When Bill Gross, who runs the world's largest bond fund, the $1.2 trillion Pacific Investment Management Co, says the Occupy Wall Street protest is an unsurprising reaction to the class war started by the rich against the rest of us, it's not a situation normal.
And when Laurence Fink, who runs BlackRock Inc, the world's biggest asset manager, with $3.7 trillion invested, says protestors spreading the Occupy message around the world have a point, look out.
While B.C. Premier Christy Clark and federal Finance Minister Jim Flaherty say things are totally different in Canada, they are dead wrong. The more than 4,000 protesting in Vancouver Saturday disagree, and for good reason.

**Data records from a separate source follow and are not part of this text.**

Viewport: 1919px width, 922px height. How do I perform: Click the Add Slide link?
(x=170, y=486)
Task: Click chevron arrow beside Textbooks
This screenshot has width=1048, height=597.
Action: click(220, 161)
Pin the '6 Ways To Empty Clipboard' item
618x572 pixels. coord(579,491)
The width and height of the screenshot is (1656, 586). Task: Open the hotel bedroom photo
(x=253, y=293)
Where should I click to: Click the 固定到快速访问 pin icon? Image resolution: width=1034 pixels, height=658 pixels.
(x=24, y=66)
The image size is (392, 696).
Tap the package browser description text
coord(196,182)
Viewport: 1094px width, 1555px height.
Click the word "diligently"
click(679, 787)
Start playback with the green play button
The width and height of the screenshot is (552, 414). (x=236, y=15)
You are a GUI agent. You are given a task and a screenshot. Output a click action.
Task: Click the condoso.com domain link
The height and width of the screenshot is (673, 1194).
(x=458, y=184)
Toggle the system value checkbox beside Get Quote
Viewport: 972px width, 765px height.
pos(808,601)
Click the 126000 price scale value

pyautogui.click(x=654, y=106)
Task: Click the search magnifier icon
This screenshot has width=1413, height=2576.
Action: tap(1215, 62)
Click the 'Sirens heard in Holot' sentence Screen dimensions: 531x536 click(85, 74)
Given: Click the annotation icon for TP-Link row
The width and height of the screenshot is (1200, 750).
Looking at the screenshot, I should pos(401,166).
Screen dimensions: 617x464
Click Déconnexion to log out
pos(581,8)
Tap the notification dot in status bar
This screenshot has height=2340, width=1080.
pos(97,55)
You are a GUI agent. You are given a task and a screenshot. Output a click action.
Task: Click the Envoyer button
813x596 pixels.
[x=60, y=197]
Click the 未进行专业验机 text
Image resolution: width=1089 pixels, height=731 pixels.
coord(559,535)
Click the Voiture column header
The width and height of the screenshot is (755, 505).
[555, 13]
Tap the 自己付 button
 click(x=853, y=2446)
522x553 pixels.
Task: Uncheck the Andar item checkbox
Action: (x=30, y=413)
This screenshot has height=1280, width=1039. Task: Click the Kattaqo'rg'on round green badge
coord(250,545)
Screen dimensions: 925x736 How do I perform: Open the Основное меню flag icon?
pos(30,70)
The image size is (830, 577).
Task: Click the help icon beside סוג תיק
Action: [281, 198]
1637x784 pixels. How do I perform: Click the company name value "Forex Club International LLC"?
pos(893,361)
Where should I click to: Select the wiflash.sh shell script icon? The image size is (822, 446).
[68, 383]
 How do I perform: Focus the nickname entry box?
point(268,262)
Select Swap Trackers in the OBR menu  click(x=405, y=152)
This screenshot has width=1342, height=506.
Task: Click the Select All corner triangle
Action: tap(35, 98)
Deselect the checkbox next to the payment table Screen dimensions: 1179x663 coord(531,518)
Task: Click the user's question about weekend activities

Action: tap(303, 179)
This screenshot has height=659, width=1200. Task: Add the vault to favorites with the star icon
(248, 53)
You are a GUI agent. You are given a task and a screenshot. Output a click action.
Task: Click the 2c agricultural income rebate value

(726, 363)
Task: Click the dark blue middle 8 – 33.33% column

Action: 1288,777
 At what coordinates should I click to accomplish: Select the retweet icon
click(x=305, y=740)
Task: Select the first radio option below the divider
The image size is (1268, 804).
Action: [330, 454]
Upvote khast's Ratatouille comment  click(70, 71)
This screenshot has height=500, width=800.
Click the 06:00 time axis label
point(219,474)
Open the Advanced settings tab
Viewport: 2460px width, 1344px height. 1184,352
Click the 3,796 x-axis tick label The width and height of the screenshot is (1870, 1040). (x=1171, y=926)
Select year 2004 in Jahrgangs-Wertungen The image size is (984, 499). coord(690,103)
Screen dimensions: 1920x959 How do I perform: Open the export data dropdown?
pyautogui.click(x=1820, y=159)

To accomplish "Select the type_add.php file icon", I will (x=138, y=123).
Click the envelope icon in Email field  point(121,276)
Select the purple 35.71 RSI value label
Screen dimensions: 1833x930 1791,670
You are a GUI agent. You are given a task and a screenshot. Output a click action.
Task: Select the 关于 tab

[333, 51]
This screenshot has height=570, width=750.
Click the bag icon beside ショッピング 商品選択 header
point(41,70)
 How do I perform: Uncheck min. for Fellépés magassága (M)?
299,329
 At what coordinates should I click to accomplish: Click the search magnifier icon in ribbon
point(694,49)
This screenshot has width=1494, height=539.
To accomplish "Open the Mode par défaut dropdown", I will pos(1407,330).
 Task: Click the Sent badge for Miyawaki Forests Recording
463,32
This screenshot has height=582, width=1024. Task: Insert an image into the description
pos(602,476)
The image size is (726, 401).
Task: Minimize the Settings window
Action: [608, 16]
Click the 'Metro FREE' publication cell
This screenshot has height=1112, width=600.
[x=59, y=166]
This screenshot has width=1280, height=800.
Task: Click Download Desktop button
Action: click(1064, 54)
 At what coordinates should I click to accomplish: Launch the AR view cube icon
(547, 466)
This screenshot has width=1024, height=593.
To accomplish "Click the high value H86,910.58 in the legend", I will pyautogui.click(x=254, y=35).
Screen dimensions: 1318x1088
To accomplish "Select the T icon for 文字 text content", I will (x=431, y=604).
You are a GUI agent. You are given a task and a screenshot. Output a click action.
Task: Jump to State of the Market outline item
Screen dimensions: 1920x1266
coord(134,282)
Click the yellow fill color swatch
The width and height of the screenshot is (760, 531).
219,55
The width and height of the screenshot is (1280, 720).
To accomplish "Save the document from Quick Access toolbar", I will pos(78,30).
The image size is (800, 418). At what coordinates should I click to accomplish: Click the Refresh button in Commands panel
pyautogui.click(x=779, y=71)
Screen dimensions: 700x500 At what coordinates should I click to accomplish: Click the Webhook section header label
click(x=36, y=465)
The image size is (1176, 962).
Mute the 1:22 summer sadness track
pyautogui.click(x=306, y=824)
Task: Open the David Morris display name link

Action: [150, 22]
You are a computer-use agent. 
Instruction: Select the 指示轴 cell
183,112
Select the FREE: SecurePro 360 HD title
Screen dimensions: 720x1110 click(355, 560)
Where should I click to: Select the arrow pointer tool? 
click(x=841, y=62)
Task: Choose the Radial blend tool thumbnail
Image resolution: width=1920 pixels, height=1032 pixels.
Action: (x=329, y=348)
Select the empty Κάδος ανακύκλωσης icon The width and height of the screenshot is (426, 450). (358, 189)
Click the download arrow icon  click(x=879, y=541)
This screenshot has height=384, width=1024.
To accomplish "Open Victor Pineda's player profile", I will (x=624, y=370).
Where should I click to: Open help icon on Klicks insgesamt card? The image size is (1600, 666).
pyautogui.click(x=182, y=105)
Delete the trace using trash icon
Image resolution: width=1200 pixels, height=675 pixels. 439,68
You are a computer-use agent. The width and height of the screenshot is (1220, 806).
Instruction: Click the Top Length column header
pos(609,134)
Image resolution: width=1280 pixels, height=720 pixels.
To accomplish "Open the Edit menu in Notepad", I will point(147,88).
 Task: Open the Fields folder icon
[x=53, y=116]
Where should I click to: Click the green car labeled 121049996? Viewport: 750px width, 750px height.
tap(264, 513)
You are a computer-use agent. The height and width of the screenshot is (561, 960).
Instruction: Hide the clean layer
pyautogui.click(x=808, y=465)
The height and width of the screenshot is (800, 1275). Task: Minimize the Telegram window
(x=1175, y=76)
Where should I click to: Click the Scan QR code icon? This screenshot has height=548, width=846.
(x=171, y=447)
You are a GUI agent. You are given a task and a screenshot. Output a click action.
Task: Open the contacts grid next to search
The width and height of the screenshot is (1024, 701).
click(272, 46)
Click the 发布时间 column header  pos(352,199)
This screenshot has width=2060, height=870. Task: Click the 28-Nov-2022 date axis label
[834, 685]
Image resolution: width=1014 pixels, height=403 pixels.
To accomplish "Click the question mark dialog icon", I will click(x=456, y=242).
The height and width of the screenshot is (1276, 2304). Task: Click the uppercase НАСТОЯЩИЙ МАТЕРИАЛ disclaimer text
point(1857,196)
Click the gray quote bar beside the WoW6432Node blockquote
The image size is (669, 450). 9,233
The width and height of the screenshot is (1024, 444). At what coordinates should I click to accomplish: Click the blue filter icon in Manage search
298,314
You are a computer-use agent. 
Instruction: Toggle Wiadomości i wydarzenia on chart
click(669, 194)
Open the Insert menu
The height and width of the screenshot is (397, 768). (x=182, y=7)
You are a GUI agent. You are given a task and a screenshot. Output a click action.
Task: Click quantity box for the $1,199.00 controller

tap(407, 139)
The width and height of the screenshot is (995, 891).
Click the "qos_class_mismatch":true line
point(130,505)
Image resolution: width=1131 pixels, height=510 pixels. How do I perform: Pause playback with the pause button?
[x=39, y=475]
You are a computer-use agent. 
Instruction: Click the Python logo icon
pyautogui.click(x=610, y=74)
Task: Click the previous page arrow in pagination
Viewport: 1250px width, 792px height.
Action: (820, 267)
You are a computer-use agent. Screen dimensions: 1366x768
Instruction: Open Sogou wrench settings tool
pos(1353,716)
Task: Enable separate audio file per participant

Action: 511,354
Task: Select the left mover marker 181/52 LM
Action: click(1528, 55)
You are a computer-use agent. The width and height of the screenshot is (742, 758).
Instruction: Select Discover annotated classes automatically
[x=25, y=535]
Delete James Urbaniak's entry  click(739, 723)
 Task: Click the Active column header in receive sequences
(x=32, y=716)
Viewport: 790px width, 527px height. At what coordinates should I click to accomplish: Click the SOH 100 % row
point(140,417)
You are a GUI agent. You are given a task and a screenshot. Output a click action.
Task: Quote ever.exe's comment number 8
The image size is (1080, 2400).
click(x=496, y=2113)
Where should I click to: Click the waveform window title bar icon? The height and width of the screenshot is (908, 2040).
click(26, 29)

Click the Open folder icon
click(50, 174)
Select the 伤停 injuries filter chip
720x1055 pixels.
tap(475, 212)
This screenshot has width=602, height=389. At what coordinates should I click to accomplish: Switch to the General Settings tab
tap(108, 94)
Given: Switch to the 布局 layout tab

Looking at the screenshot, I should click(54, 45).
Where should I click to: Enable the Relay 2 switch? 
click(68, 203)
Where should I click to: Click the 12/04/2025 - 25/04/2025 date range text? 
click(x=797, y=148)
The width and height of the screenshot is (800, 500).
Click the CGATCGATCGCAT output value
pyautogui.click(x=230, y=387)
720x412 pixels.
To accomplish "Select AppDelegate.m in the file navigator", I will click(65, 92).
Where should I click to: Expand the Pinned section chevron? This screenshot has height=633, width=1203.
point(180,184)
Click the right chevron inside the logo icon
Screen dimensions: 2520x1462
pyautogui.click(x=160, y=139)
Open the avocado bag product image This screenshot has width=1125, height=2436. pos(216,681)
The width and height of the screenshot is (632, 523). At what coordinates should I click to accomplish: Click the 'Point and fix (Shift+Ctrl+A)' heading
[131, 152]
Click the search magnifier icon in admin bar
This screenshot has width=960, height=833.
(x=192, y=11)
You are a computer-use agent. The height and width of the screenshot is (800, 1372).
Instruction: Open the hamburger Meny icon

The Occupy Wall Street movement points out that just one per cent of the U.S. population, the mega-rich, own 40 per cent of that country's total wealth. That's why this protest is aimed at helping the other 99 per cent.
But our country isn't different. A recent study found that just 3.8 per cent of Canadian families control 67 per cent of total household wealth. Other studies show Canada's top one per cent received 33 per cent of all income gains between 1997 and 2007.
That's why we should listen when mega-rich managers like Buffett, Fink, who made $23.8 million last year, and Gross, who gave $33 million to charities last year and is worth $2.2 billion, warn about the gap between rich and poor.
"Class warfare by the 99 per cent? Of course, they're fighting back after 30 years of being shot at," Gross said on Twitter.
Those dismissing the Occupy movement, started by Vancouver's own Adbusters culture jamming magazine, are foolish.
The very wealthiest men in America aren't just worried about inequality - they are pre-occupied with it.